----- Records supplied -----

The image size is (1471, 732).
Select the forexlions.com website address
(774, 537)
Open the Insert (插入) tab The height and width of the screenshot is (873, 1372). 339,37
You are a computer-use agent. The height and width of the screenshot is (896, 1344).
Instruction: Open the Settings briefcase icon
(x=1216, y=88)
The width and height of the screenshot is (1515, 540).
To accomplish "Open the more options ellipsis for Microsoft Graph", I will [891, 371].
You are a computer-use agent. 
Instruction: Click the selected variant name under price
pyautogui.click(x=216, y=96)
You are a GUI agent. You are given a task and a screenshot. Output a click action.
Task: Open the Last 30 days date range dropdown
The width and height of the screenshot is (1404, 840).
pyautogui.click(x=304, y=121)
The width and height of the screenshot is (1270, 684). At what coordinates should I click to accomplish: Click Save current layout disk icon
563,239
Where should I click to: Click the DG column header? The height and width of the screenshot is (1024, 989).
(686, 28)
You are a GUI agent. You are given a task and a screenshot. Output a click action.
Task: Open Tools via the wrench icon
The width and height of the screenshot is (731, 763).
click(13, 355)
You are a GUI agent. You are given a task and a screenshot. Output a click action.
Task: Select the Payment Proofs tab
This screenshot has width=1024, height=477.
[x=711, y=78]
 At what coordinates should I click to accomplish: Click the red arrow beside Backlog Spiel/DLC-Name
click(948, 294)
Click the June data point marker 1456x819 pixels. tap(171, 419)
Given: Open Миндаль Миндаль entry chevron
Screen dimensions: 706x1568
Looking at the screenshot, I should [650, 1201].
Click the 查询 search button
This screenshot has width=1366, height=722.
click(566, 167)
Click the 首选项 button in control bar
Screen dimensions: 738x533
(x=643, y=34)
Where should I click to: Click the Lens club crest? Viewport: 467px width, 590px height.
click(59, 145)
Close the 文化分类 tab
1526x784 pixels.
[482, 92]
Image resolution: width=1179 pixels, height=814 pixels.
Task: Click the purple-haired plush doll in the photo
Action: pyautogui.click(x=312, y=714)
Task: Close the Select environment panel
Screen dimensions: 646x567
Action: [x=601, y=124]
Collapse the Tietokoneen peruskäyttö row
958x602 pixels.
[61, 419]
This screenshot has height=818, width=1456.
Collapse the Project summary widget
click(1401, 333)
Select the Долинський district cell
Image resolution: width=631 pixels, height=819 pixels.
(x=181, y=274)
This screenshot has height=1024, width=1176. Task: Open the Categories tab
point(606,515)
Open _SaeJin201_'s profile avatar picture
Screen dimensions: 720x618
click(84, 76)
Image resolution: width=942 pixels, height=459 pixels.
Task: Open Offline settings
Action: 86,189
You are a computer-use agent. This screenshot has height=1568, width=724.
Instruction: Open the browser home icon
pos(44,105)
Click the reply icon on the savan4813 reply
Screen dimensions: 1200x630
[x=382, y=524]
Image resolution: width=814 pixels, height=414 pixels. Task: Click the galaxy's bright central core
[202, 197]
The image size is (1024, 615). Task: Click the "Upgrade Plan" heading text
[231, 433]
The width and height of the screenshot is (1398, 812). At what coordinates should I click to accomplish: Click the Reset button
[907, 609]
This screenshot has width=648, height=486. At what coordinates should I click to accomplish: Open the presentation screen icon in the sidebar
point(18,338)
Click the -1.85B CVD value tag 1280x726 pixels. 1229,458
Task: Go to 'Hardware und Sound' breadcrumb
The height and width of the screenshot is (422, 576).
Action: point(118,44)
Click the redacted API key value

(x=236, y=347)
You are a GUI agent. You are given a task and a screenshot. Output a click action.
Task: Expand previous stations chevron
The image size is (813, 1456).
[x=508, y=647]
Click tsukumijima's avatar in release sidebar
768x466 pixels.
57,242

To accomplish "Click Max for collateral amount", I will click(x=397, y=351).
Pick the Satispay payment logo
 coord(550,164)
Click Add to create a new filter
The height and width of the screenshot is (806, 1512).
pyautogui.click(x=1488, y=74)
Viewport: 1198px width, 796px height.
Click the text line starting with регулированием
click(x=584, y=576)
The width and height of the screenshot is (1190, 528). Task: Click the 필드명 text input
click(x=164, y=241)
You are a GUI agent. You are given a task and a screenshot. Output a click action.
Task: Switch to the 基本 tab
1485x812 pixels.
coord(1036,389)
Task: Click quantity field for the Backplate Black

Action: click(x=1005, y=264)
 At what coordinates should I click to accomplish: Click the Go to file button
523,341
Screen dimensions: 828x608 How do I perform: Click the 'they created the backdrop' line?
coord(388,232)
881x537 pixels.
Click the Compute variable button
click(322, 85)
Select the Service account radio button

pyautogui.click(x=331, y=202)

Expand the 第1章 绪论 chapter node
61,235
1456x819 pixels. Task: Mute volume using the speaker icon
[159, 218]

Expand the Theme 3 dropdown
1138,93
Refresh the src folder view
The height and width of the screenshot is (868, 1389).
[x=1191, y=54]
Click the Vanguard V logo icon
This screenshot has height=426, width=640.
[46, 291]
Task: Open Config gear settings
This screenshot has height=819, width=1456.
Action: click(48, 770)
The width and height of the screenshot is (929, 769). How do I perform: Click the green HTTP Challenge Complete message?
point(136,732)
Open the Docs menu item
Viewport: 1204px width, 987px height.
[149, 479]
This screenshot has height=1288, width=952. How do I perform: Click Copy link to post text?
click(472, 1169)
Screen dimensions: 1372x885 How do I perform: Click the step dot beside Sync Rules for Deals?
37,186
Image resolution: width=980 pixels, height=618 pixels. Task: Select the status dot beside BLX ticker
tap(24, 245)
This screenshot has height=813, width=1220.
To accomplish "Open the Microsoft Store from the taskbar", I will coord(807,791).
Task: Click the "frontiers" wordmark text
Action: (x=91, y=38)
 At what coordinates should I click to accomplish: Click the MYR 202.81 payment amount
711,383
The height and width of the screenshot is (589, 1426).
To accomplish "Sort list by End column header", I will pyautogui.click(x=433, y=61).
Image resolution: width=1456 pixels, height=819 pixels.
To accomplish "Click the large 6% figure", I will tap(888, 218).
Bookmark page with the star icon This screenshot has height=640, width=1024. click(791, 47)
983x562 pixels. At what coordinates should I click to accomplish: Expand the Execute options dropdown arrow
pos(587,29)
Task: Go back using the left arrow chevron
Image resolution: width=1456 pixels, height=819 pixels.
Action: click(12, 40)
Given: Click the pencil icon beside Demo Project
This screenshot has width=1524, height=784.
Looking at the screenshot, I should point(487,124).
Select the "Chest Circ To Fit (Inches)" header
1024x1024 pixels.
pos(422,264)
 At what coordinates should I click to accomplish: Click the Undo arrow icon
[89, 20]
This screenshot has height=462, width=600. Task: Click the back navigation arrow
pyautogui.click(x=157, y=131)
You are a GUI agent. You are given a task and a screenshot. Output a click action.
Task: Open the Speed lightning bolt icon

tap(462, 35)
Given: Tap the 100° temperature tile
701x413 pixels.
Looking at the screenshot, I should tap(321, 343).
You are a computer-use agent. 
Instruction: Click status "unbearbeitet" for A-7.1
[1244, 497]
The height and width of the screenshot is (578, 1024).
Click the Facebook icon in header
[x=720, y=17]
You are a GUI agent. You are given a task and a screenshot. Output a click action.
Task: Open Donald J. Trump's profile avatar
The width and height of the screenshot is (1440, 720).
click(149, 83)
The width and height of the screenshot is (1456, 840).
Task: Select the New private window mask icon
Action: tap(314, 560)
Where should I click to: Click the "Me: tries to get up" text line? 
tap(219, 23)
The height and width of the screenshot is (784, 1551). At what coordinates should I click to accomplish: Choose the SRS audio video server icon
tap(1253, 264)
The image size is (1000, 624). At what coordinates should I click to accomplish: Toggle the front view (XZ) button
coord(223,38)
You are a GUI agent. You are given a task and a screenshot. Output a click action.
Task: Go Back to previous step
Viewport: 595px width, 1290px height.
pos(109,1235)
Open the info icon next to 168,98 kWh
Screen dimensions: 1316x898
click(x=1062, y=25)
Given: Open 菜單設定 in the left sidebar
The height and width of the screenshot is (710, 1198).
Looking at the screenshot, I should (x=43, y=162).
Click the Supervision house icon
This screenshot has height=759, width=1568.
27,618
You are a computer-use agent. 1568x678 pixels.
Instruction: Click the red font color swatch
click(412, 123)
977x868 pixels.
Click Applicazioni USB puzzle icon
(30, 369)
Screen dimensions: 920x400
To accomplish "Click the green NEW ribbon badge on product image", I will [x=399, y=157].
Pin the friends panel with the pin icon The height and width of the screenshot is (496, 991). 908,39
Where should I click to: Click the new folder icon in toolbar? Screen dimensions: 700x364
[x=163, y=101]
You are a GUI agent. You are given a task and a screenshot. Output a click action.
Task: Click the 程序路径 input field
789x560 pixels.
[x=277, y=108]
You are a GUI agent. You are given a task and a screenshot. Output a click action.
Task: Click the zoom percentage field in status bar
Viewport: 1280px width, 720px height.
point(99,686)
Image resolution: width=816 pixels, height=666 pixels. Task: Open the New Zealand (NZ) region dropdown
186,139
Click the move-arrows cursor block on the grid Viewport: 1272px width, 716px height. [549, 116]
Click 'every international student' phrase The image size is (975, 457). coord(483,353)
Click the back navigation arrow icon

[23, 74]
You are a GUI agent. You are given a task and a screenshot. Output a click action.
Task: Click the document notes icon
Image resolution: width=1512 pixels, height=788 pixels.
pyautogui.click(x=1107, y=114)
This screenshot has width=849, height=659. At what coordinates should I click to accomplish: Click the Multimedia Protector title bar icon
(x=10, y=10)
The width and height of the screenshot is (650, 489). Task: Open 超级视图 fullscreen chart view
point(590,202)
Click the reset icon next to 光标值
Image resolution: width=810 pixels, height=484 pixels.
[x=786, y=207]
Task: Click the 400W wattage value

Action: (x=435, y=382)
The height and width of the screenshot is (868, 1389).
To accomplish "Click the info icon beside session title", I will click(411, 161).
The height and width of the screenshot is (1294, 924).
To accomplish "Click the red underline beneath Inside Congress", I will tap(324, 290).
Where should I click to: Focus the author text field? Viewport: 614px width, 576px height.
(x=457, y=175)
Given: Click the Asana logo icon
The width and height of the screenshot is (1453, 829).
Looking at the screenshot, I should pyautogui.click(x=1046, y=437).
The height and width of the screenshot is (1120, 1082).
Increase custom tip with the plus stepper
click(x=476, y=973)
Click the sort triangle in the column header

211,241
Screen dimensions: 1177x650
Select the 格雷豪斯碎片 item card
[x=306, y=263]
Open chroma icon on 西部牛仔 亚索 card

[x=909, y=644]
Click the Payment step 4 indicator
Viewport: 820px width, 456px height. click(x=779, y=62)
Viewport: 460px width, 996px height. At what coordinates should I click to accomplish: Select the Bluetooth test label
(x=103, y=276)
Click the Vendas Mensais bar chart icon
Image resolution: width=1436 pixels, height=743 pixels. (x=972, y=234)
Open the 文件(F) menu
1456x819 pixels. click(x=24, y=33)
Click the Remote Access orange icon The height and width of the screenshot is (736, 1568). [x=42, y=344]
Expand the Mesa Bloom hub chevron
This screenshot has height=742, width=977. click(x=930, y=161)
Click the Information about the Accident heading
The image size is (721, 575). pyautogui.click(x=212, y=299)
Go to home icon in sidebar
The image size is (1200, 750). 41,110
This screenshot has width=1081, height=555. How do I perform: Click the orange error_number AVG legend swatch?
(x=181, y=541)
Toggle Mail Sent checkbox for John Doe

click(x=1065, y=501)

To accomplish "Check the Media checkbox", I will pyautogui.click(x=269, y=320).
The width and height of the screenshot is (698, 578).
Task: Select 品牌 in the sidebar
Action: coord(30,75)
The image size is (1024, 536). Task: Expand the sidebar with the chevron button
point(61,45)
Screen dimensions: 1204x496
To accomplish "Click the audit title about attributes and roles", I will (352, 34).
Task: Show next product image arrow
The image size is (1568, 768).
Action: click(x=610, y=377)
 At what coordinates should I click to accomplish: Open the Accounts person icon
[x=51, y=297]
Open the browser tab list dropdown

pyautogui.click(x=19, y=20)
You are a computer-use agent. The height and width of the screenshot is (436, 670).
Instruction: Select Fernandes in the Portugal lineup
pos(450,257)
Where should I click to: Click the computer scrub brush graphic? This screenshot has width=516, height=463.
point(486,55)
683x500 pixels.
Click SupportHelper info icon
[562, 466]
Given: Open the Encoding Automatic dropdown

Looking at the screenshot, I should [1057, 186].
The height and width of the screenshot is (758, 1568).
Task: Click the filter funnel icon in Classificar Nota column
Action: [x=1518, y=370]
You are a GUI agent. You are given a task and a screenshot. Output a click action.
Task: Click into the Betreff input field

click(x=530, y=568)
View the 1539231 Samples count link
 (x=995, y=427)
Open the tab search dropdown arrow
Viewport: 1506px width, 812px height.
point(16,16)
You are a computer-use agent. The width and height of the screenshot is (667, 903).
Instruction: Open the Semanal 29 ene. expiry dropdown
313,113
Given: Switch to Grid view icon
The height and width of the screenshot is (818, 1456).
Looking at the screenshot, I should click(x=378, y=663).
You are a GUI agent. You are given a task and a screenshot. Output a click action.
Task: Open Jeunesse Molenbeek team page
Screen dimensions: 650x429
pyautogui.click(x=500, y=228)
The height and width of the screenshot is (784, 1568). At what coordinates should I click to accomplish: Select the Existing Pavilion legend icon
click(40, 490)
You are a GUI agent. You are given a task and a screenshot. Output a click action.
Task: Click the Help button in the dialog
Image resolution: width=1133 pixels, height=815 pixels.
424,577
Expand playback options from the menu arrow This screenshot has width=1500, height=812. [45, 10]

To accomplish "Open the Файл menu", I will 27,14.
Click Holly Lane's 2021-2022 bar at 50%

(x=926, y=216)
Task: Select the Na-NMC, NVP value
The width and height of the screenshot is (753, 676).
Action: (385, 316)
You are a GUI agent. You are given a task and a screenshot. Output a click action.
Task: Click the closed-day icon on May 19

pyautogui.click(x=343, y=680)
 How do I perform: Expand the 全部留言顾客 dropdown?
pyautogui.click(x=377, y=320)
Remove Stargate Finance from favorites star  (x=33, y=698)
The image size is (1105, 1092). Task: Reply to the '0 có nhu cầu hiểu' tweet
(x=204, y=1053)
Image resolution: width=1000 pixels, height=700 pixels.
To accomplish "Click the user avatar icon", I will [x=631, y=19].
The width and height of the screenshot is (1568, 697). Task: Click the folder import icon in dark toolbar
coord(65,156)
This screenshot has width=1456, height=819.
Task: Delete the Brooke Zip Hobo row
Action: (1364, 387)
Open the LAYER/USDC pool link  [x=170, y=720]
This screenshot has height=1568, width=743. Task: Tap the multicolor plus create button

-----

What needs to be done: Reproduce verbatim the records above, from the line with "At what coordinates should I click to accomplish: Click the Undo" to the line with "Pin the friends", including both of those lines.

Answer:
 At what coordinates should I click to accomplish: Click the Undo arrow icon
[89, 20]
This screenshot has height=462, width=600. Task: Click the back navigation arrow
pyautogui.click(x=157, y=131)
You are a GUI agent. You are given a task and a screenshot. Output a click action.
Task: Open the Speed lightning bolt icon

tap(462, 35)
Given: Tap the 100° temperature tile
701x413 pixels.
Looking at the screenshot, I should tap(321, 343).
You are a computer-use agent. 
Instruction: Click status "unbearbeitet" for A-7.1
[1244, 497]
The height and width of the screenshot is (578, 1024).
Click the Facebook icon in header
[x=720, y=17]
You are a GUI agent. You are given a task and a screenshot. Output a click action.
Task: Open Donald J. Trump's profile avatar
The width and height of the screenshot is (1440, 720).
click(149, 83)
The width and height of the screenshot is (1456, 840).
Task: Select the New private window mask icon
Action: tap(314, 560)
Where should I click to: Click the "Me: tries to get up" text line? 
tap(219, 23)
The height and width of the screenshot is (784, 1551). At what coordinates should I click to accomplish: Choose the SRS audio video server icon
tap(1253, 264)
The image size is (1000, 624). At what coordinates should I click to accomplish: Toggle the front view (XZ) button
coord(223,38)
You are a GUI agent. You are given a task and a screenshot. Output a click action.
Task: Go Back to previous step
Viewport: 595px width, 1290px height.
pos(109,1235)
Open the info icon next to 168,98 kWh
Screen dimensions: 1316x898
click(x=1062, y=25)
Given: Open 菜單設定 in the left sidebar
The height and width of the screenshot is (710, 1198).
Looking at the screenshot, I should (x=43, y=162).
Click the Supervision house icon
This screenshot has height=759, width=1568.
27,618
You are a computer-use agent. 1568x678 pixels.
Instruction: Click the red font color swatch
click(412, 123)
977x868 pixels.
Click Applicazioni USB puzzle icon
(30, 369)
Screen dimensions: 920x400
To accomplish "Click the green NEW ribbon badge on product image", I will [x=399, y=157].
Pin the friends panel with the pin icon The height and width of the screenshot is (496, 991). 908,39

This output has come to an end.